Cité de l'agroalimentaire
La Mission 432 avait précisément pour but de mettre en relation les dirigeants d'entreprises de l'agroalimentaire et de la cosmétique avec leurs interlocuteurs des quatre pôles : PEIFL (pôle européen innovation fruits et légumes), Pass (Parfums, arômes, senteurs et saveurs), Q@ali-Méditerranée et Trimatec. Sur le principe d'une convention d'affaires, une centaine de chefs d'entreprise ont ainsi fait le déplacement pour des entretiens personnalisés d'une demi-heure. Et les pôles du Sud-Est ont de sérieux atours à faire valoir : plus de visibilité à l'international, mises en relation, coopération plutôt que concurrence stérile, etc. Selon Gilbert Davergny, président de Trimatec, le rôle d'un pôle n'est pas de supplanter les grands projets d'investissements comme celui de Tricastin qui bénéficie d'un financement de 4 milliards d'euros. "Les 43 projets labellisés au sein de Trimatec bénéficient de financements allant de 10.000 à 20 millions d'euros, on est donc sur des échelles très larges laissant beaucoup de place aux petites entreprises", a-t-il insisté. Chacun des quatre pôles a créé ses propres outils pour attirer les PME. Situé dans la région de Grasse, Pass a par exemple monté un "observatoire mondial du naturel" pour fournir aux entreprises locales les éléments d'informations techniques et réglementaires dont elles ont besoin. De son côté, Avignon inaugurera le 5 novembre une "cité de l'agroalimentaire", sorte de maison commune aux entreprises du PEIFL. La cité comprendra un laboratoire d'analyse sensoriel et un "épicurium" ouvert aux écoles. "La vraie dynamique du pôle provient de son rôle d'animation. Certaines PME n'avaient pas envie de travailler entre elles, on les a convaincues qu'elles seraient plus fortes unies", explique Yves Baron de Noyer, le président du PEIFL.
Evaluation prématurée
Même analyse en Languedoc-Roussillon : "Les entreprises se croient concurrentes sur un territoire, mais elles se trompent d'échelle, nous avons ainsi amené des distilleries à travailler ensemble pour faire face à la concurrence chinoise", a déclaré Guislain Grévy, directeur de Q@alid-Méditerranée. Les pôles sont également une bonne occasion de mettre en place des formations adaptées, voire inédites. Pass a ainsi fait labelliser un projet de formation sur la sécurité des produits.

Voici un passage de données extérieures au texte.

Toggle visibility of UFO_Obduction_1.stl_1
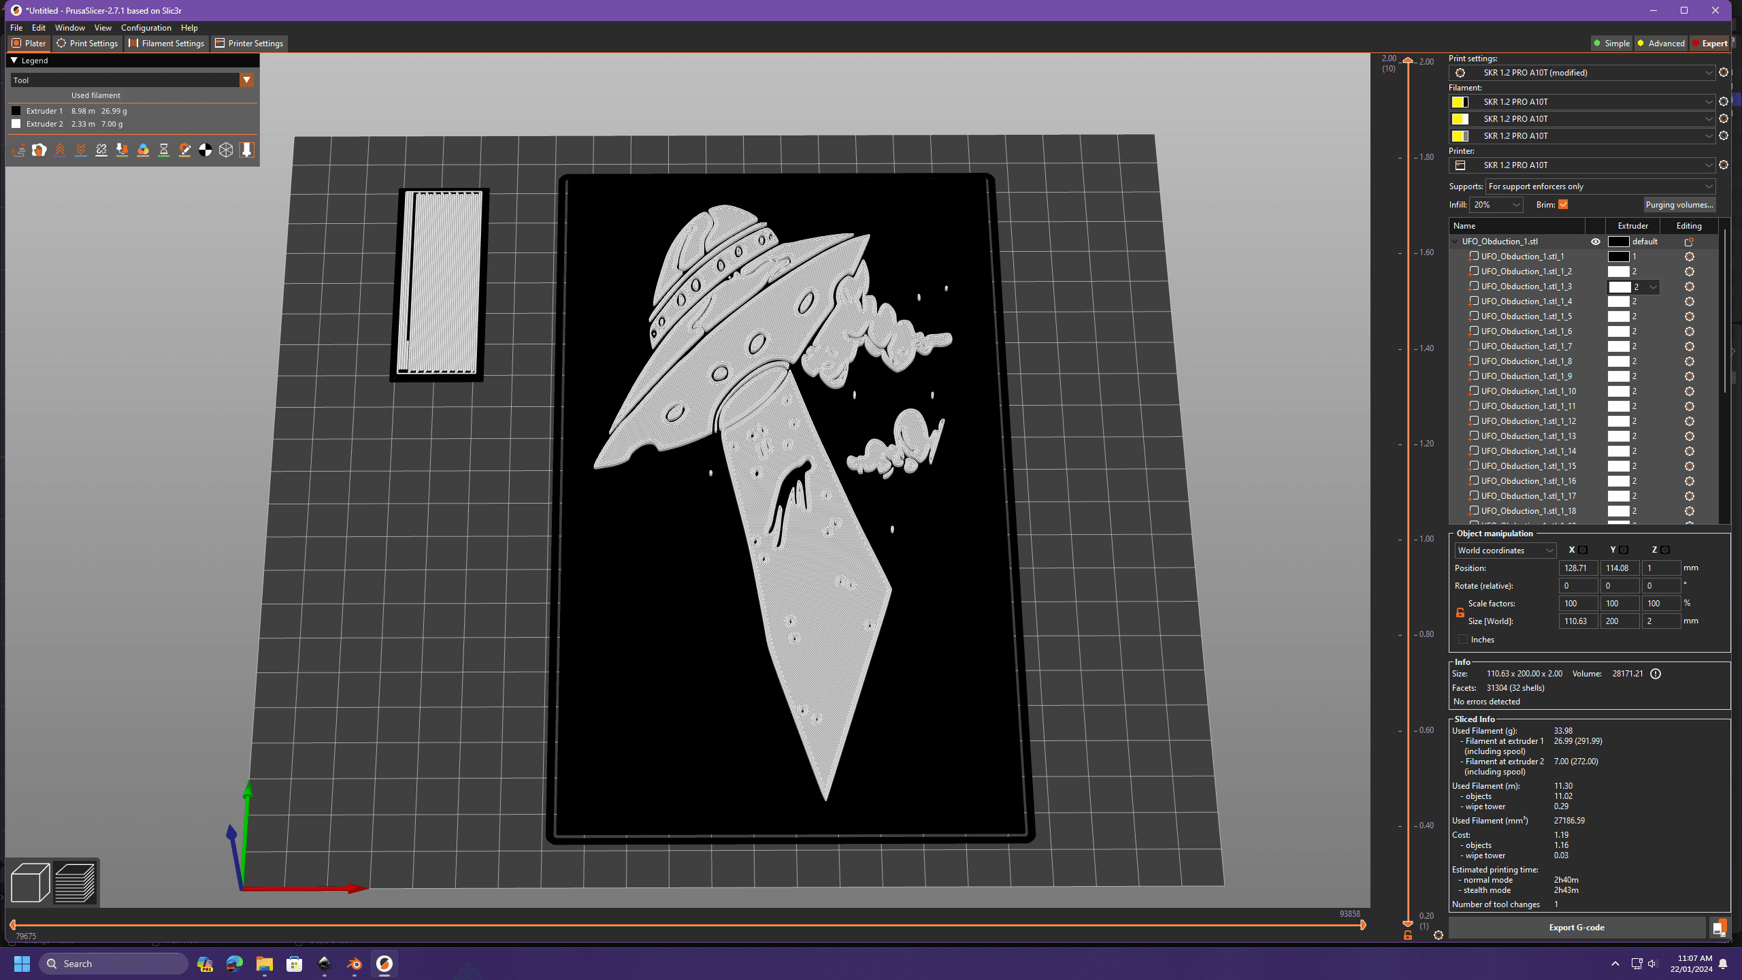 [x=1595, y=256]
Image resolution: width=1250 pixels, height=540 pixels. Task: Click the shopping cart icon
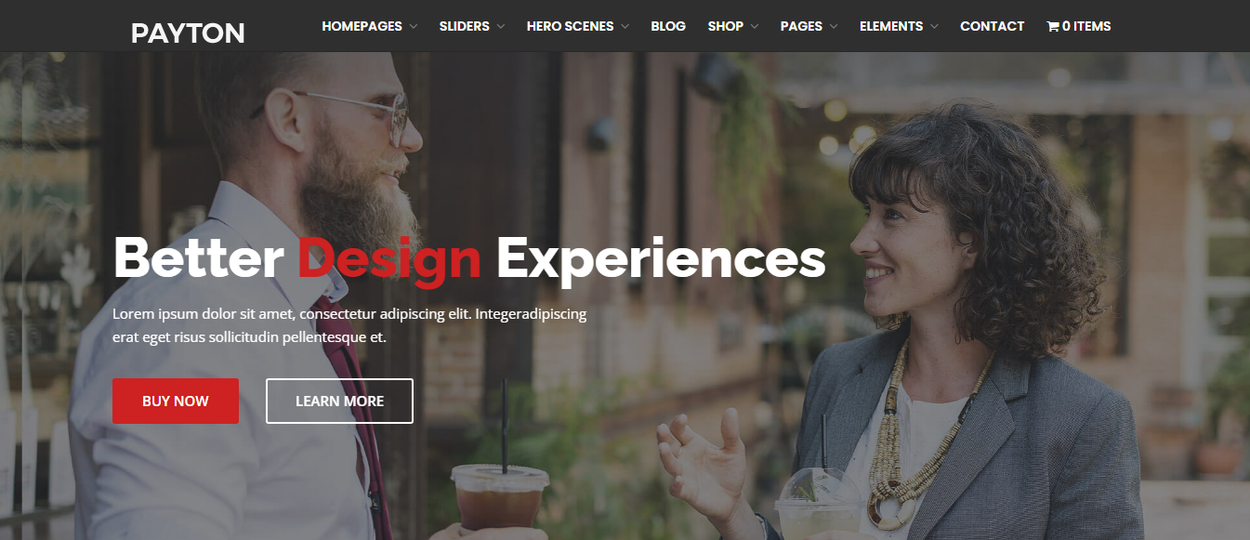tap(1052, 26)
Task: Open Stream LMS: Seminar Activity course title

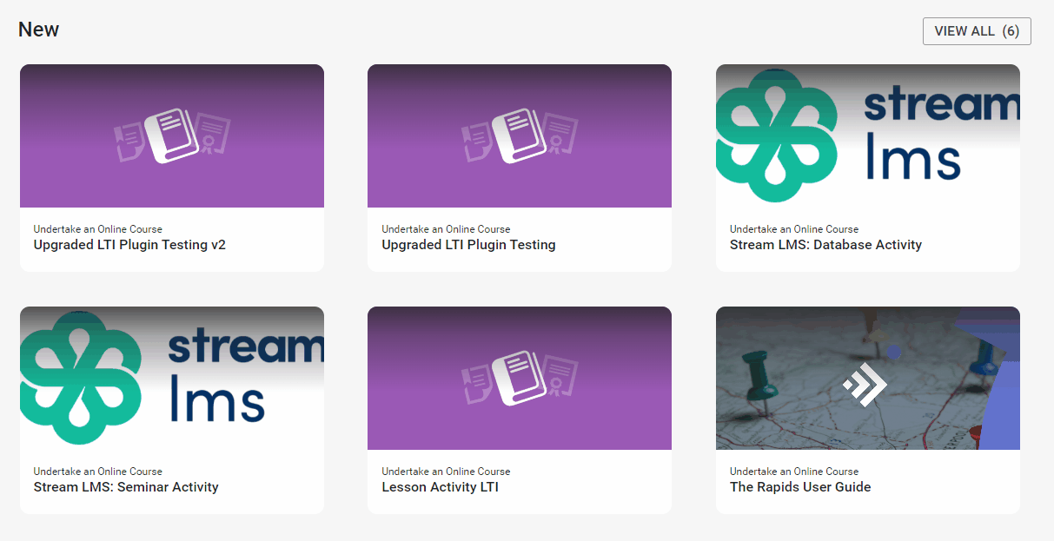Action: [126, 487]
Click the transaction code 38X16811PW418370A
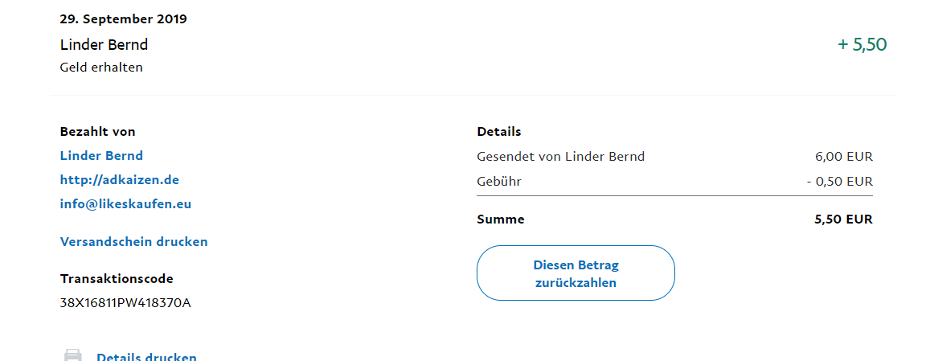 [x=125, y=303]
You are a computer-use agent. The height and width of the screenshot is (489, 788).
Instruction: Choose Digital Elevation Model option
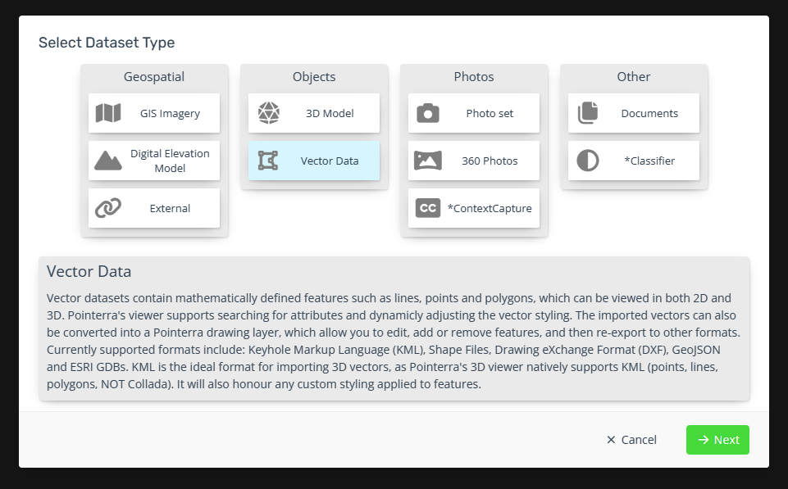154,161
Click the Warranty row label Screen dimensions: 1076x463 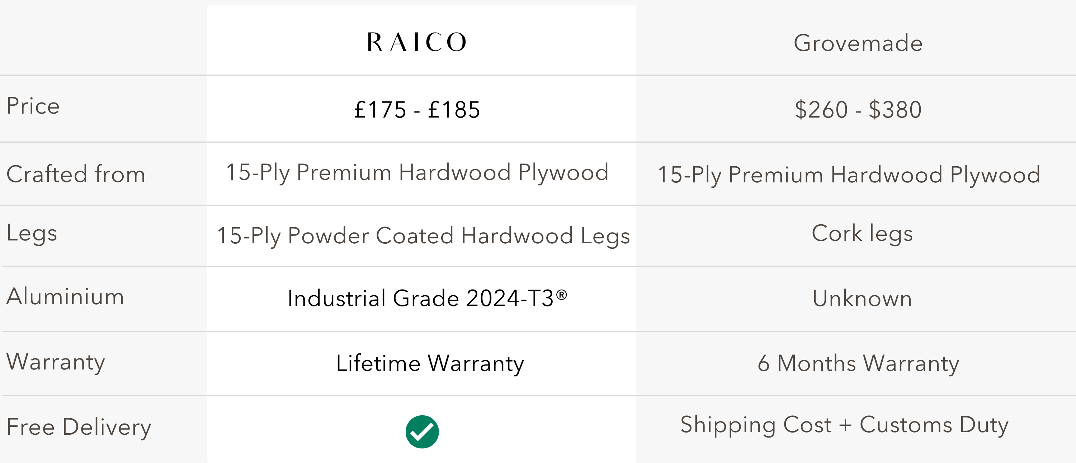[56, 362]
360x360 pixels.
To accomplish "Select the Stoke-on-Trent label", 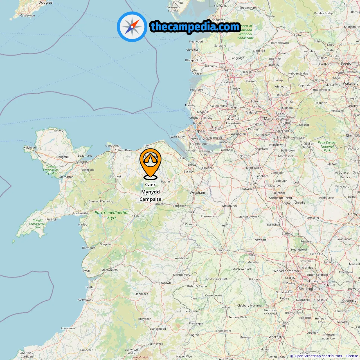I will tap(281, 198).
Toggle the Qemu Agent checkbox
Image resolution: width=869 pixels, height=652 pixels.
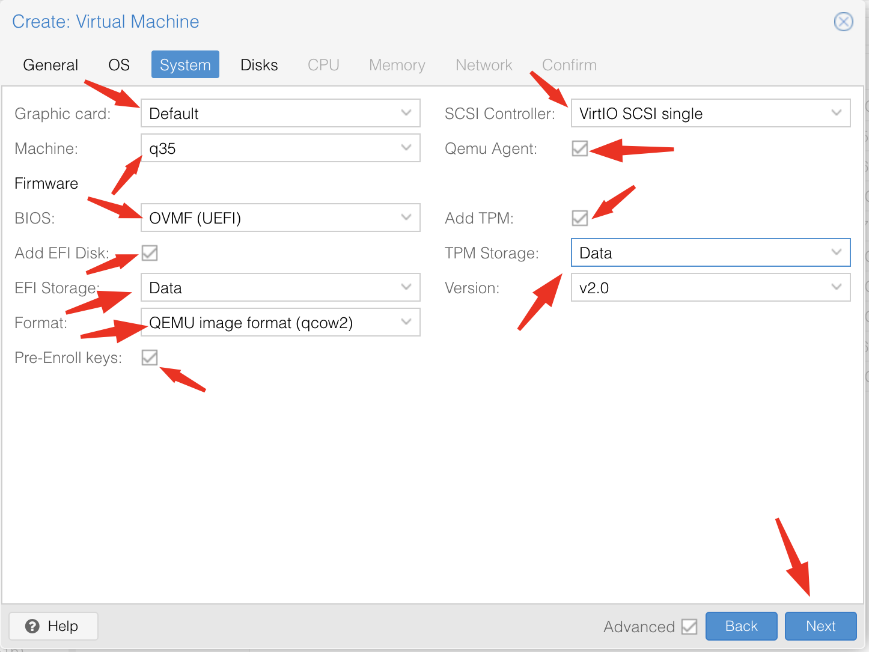579,148
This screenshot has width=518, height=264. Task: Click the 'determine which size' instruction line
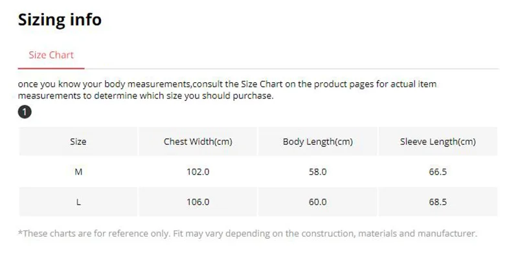(146, 96)
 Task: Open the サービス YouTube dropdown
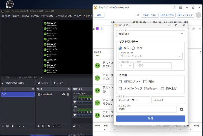click(150, 34)
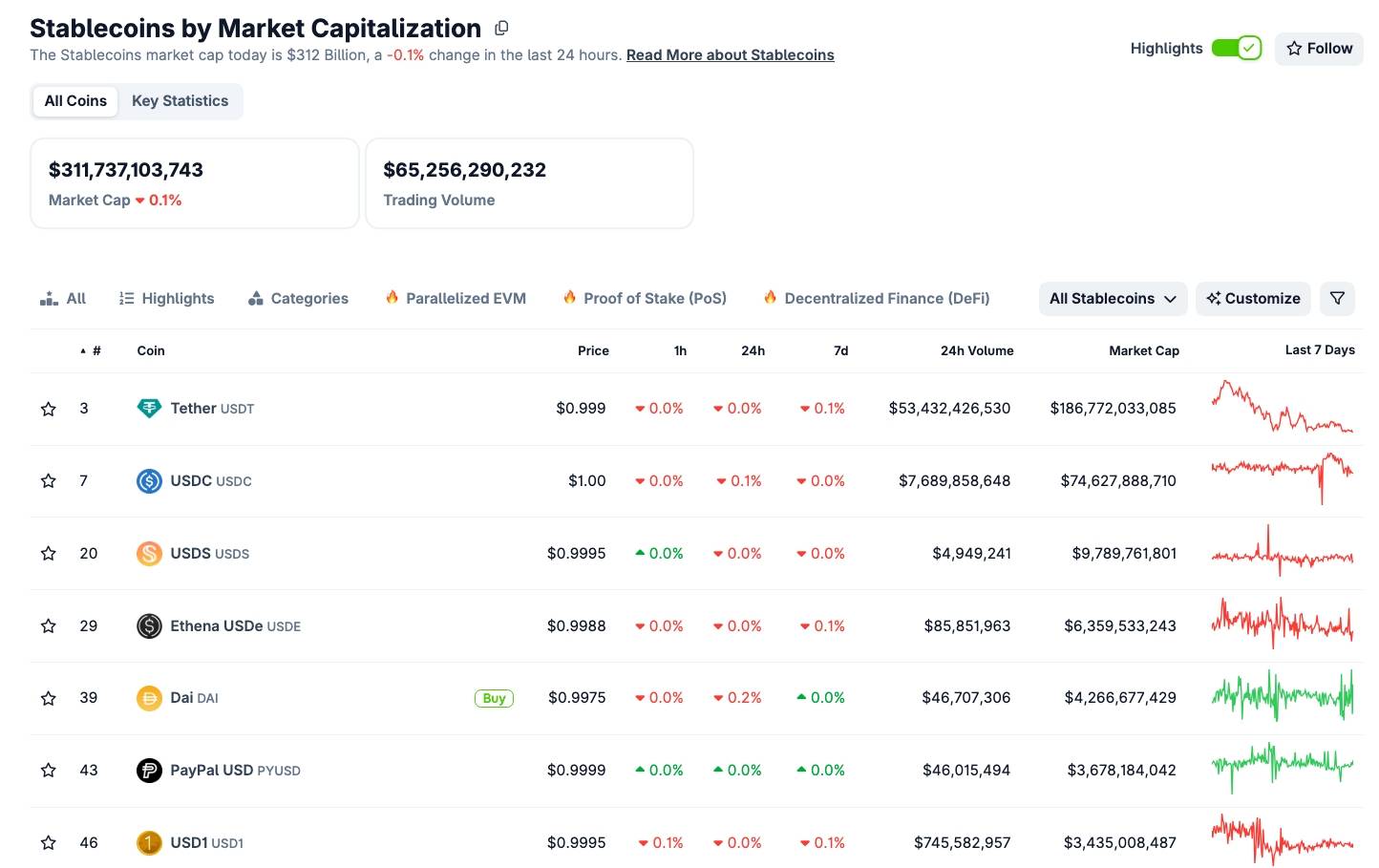
Task: Star USDC to add to watchlist
Action: click(x=49, y=481)

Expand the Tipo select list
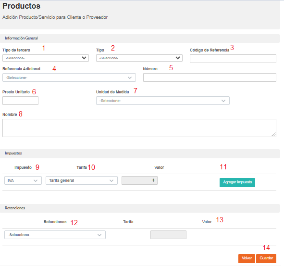pyautogui.click(x=139, y=58)
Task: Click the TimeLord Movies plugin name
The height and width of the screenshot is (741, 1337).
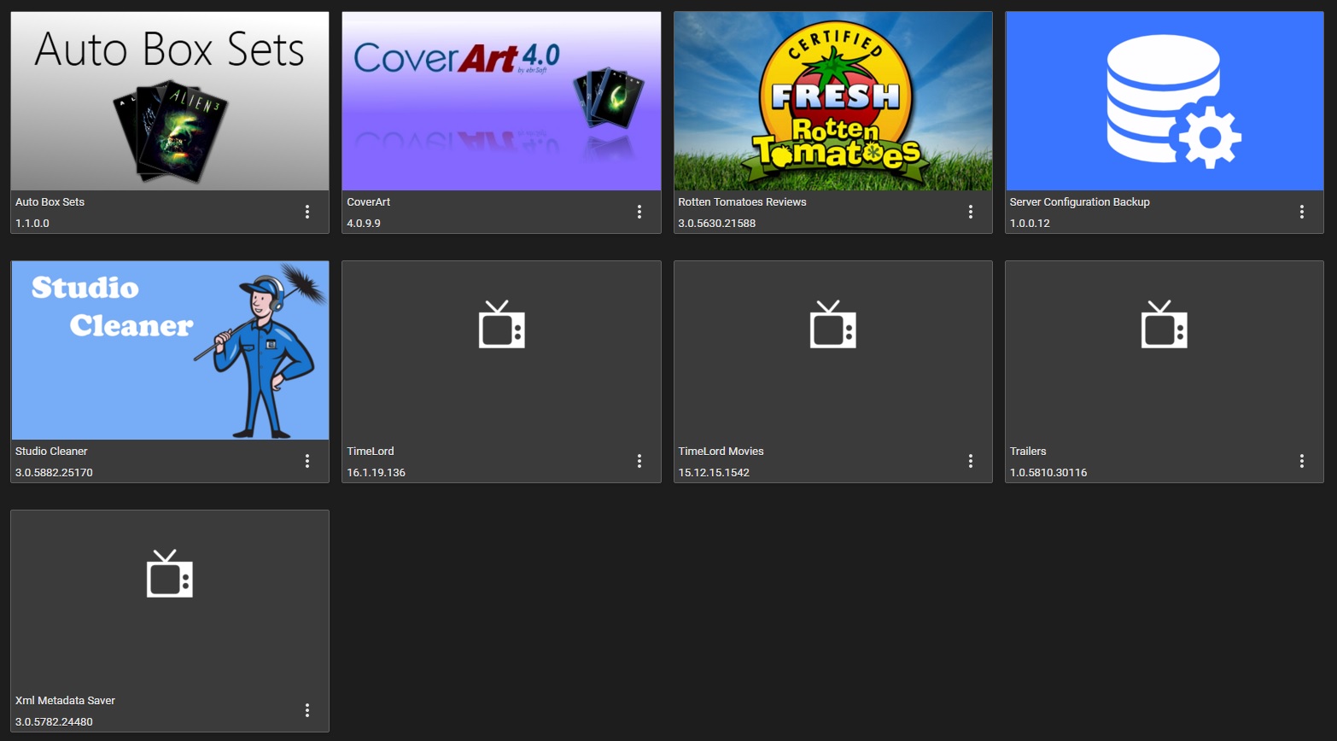Action: [x=721, y=452]
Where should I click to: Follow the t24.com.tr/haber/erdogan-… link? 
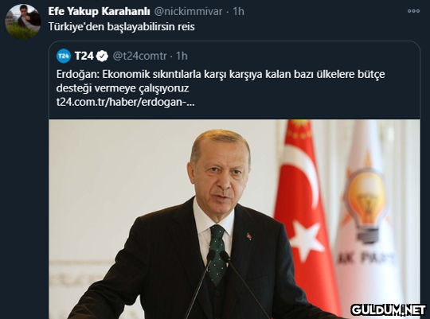[x=125, y=102]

De son côté, Trimatec a lancé une GPEC (gestion prévisionnelle des emplois et des compétences). A Avignon, une école d'ingénieurs spécialisée dans l'agroalimentaire sera délocalisée depuis Lyon. C'est l'ensemble de ces atouts qui a récemment conduit la société américaine Campbell, leader mondial de la transformation des légumes, à s'implanter sur le site avec une trentaine de chercheurs.
Reste que l'intérêt premier pour une PME est l'aspect financier. L'an dernier, les 665 projets de recherche retenus ont bénéficié de 537 millions d'euros. Mais le dispositif s'avère complexe. Entre l'Etat qui intervient à travers le fonds de compétitivité économique (aussi appelé fonds unique interministériel), Oséo, l'Agence nationale de la recherche et les collectivités, les acteurs sont nombreux. Pour les présidents de pôle, si le FCE se montre assez réactif, avec des délais de paiements de cinq mois environ à partir du montage des dossiers et trois appels à projets par an, on ne peut pas en dire autant des collectivités, souvent novices en la matière. "Certaines aides sont arrivées très vite, d'autres sont toujours en attente au bout d'un an, a ainsi témoigné un patron de PME, l'entreprise a donc été obligée de mettre les fonds nécessaires pour pouvoir démarrer, ce qui peut être pénalisant." Des défauts qui devraient être corrigés avec le temps et l'expérience. Du temps, c'est aussi ce que demandent les représentants de pôles pour qui l'évaluation prévue à l'été 2008 est prématurée.